THE WEATHER We have had a continuation of our unusually hot and dry weather. We have had one or two slight rains - the kind which comes slowly, sink in, and do the most good. The lake is lower than the Editor has ever seen it in all his twenty-three years on the lake. Perhaps Sunken Islands will appear for the first time in half a century.

HEALTH Our infirmary has had about a half dozen patrons. They have been suffering from colds - that all embracing term which accounts for all human ills which do not have another name. For the most part, they are in and out very quickly. Of course, a small army of campers visit Betty several times a day to have their minor cuts and abrasions healed. Boys of this generation are very well trained in reporting injuries and ailments.

OMINOUS SHADOW A series of three formidable telegrams herald the arrival day of Commodore Lord. Apparently his personal representative took back to him a favorable report. Now things will start to happen!

WEIGHT While very few parents weigh their children each week, many of them are much upset with the variation in such a tabulation at camp. Some losses of weight are shown on the reports of this week. We attribute this to the long hot spell with fewer intervals of relaxation. It night possibly be due to the fact that our regular scales were thrown out of step by participating in one of the dramas. The substitute scales were of the bathroom type - trained by clever salesmen to make a light recording, you know the racket - just as all the 16 suits fit twelve year old boys. Flattery! Anyhow, don’t worry, some boys ought to lose weight. They are, in vulgar parlance, fat.

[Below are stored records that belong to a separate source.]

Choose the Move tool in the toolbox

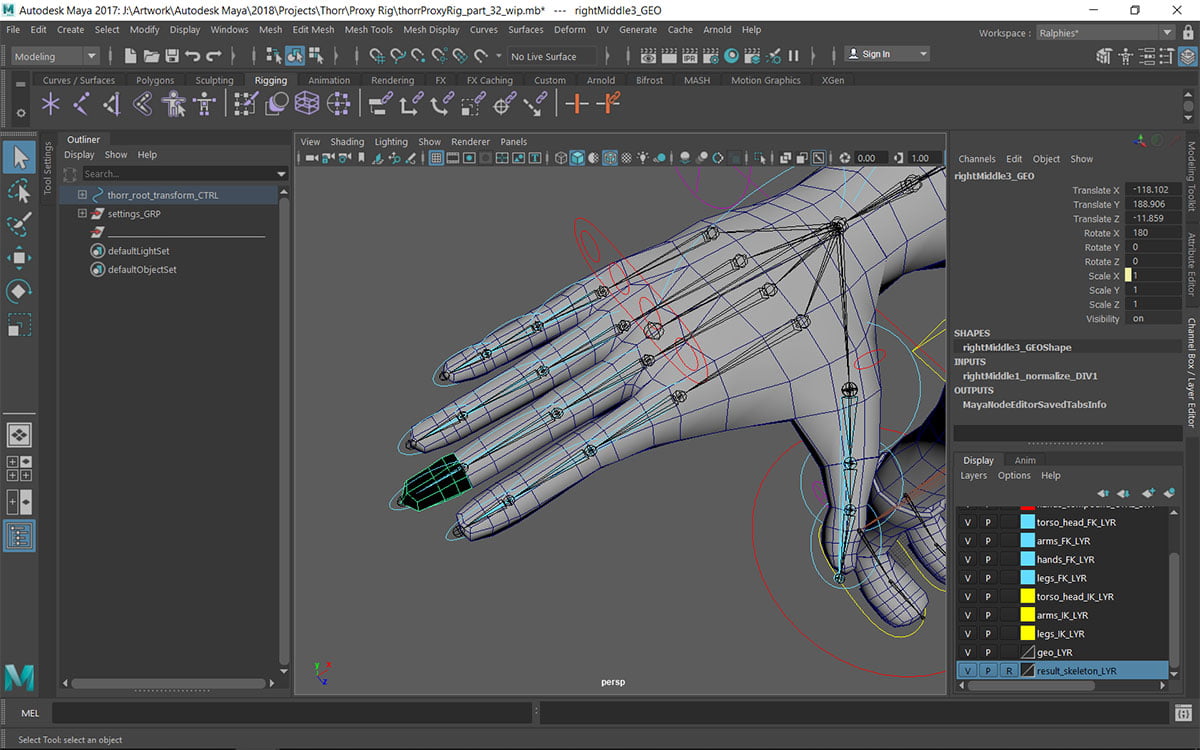(x=19, y=258)
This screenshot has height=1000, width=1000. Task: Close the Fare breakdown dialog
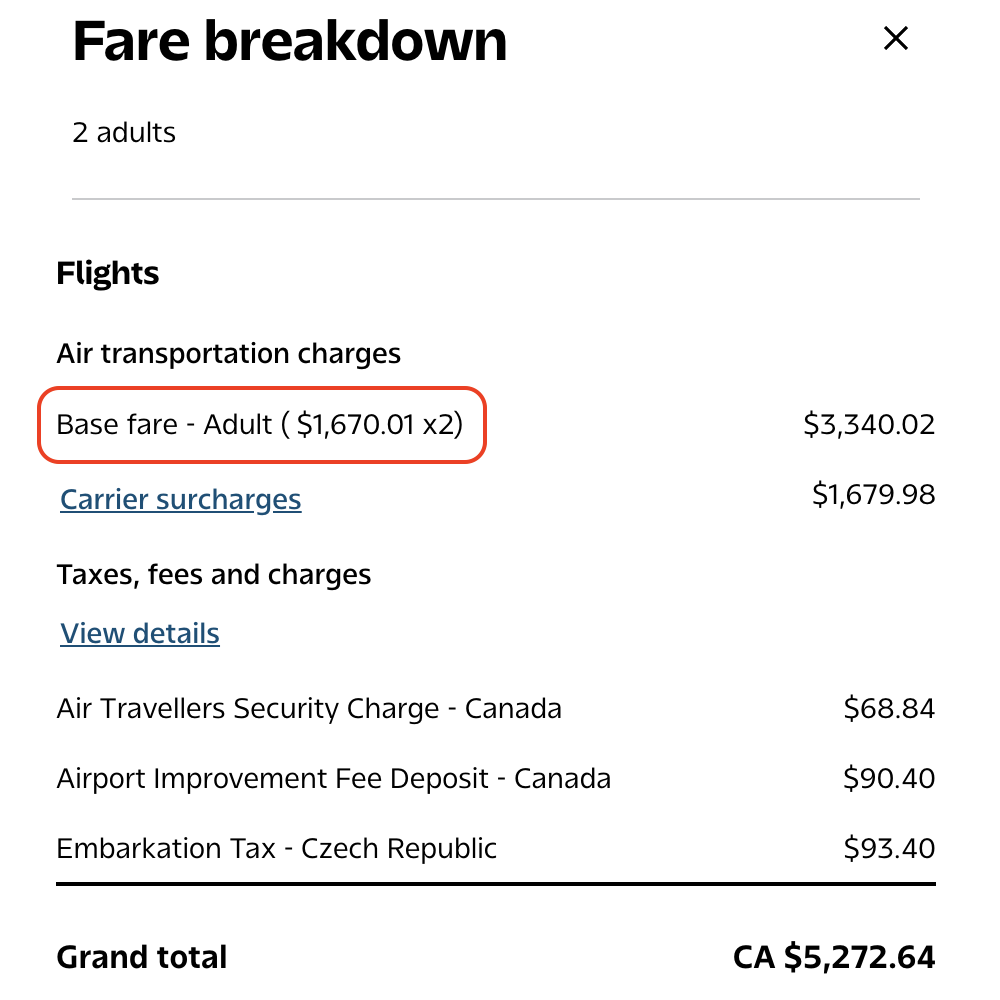coord(895,38)
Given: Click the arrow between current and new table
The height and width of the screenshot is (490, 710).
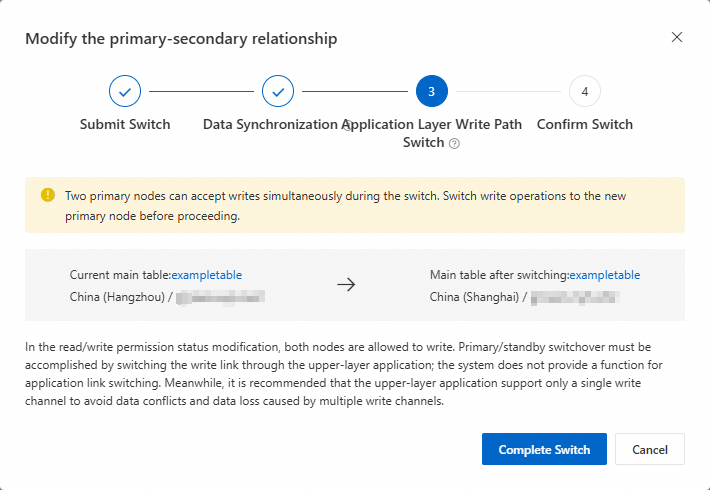Looking at the screenshot, I should pos(346,284).
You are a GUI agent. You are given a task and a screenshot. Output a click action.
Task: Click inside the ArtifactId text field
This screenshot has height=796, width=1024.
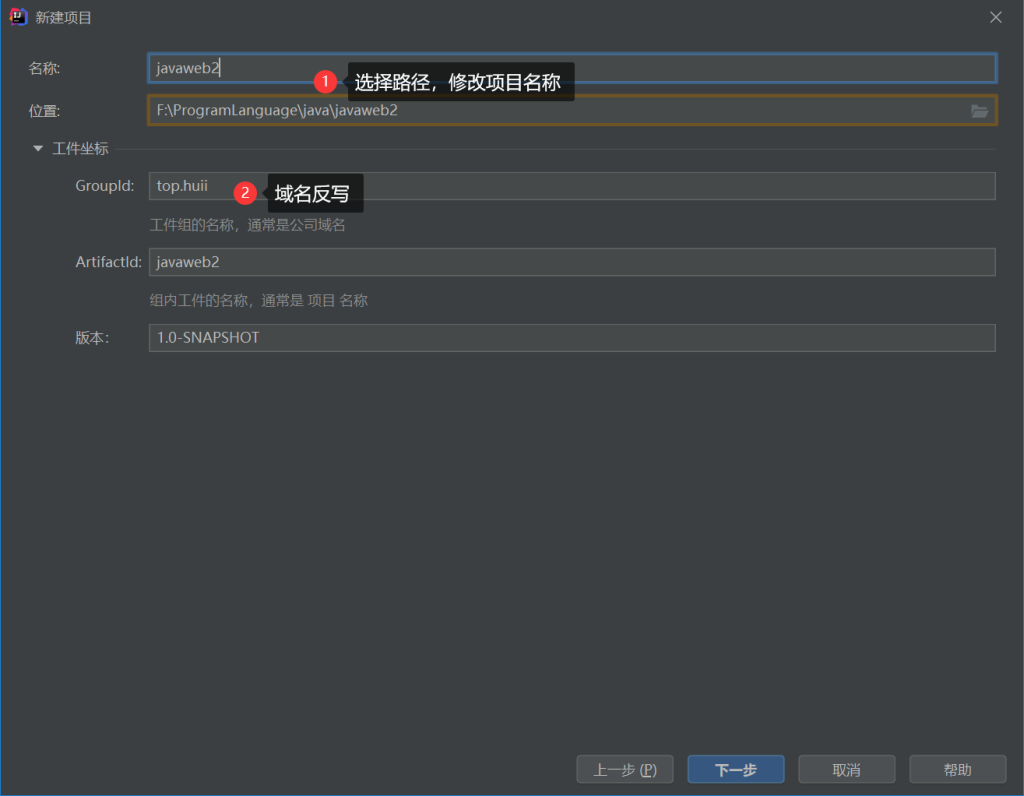tap(570, 262)
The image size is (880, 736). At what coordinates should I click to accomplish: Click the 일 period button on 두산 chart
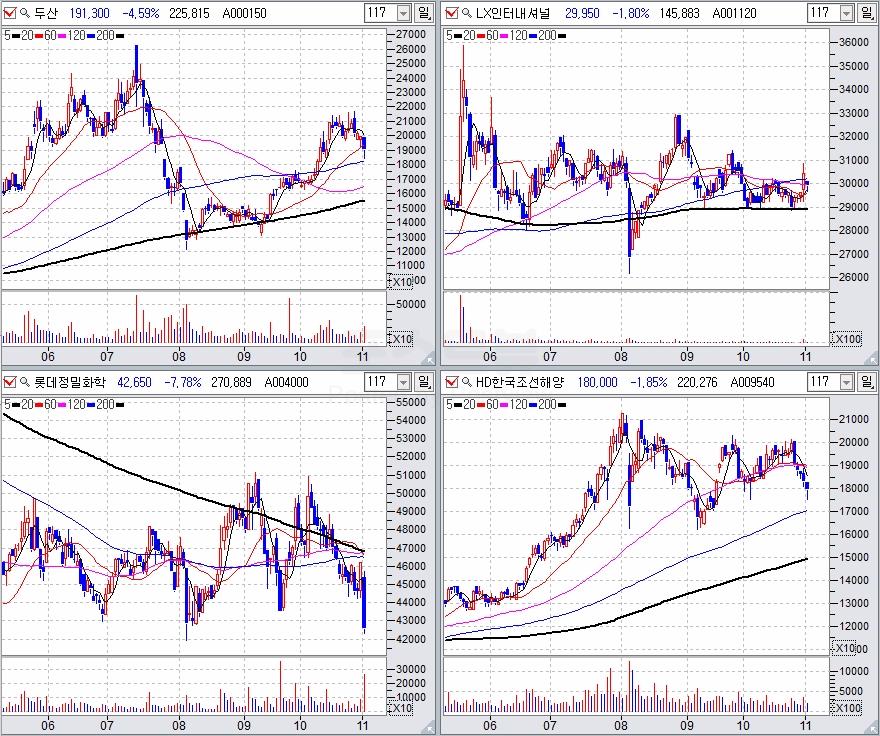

ACCOMPLISHMENT Robin Porter passed his “D” test. Messers. Roddington, Mark Smith, Trigg and Wheeler passed their “E” tests. (One of the comforting times when “E” does not mean failure.) There are only six boys who have not passed the “E” test. A half dozen others have passed this barrier but have not accomplished the “D.”

JUNIOR LIFE SAVING This activity is one of our few compulsory ones. All boys of the proper age who have not earned their flannel medals are now engrossed in learning under the able tutorlage of Herb Eckert.